The trapezius is the most commonly affected muscle. Other muscle groups that attach to the scapula occasionally are affected.
PATHOGENESIS
The normal scapula develops in the cervical region and then descends to the upper posterior area of the thorax by the end of the third month of fetal development.
Sprengel deformity occurs as a result of interruption of the normal caudal migration of the scapula during fetal development.10
The etiology of Sprengel deformity is unknown, but the following theories have been proposed5, 21, 24:
Cerebrospinal fluid escapes through a “bleb” in the membrane of the roof of the fourth ventricle into the adjacent tissue of the neck to cause malformations.
Heredity (there have been several reports of familial occurrence)
Increased intrauterine pressure
Abnormal articulation of the scapula to the cervical vertebrae and defective musculature formation
NATURAL HISTORY
The Sprengel deformity is present at birth, and the location of the scapula in relation to the neck and thorax remains constant as the child grows.
The abnormal scapula appears to grow proportionally to the growth of the child.
Associated congenital anomalies such as congenital scoliosis may progress, thereby changing the appearance of the deformity.
PATIENT HISTORY AND PHYSICAL FINDINGS
At birth, the shoulder with a Sprengel deformity appears to be displaced upward and forward.
In unilateral cases, shoulder asymmetry is evident.
The left scapula is involved more commonly than the right (FIG 1A).

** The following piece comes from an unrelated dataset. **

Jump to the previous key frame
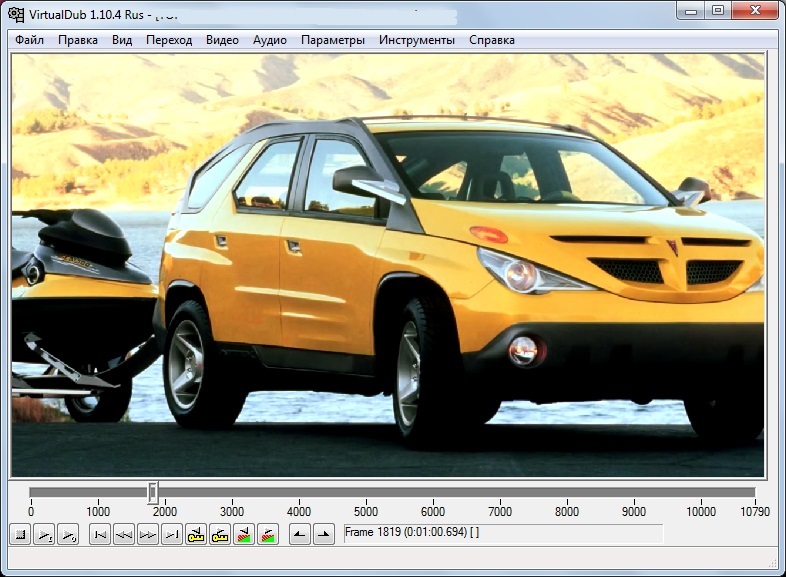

In bilateral cases, both shoulders appear to be high, and the neck may appear thick and short.
The scapula may be tilted upward.
Motion of the shoulder is reduced in abduction and elevation (FIG 1B).
Muscle weakness or hypoplasia can be observed in the shoulder area.
Torticollis may be present.
Scoliosis and kyphosis as well as deformities of the chest from rib anomalies may be observed.
IMAGING AND OTHER DIAGNOSTIC STUDIES
Radiographs of the shoulder and neck show the bone deformities (FIG 2).
Sonography of the spinal cord is helpful in infants younger than about 4 months of age who have congenital spine anomalies.
Sonography can be performed through the cartilage of the lamina and spinous process, but after about 4 to 5 months of age, ossification blocks the views.
Congenital spine anomalies have a high association with intraspinal abnormalities.
Sonography of the kidneys is helpful in cases associated with congenital spine anomalies.
Magnetic resonance imaging (MRI) is extremely helpful for evaluating muscle and soft tissue development.
Computed tomography (CT) (with three-dimensional [3-D] reconstruction) is helpful to define the extent of bone deformity. CT provides excellent visualization of the omoverte-bral structure.
Both still and video photography are helpful to record pre- and postoperative appearance and to document function.
NONOPERATIVE MANAGEMENT
In infants and young children, passive and active stretching exercises may be performed daily to maintain motion of the shoulder.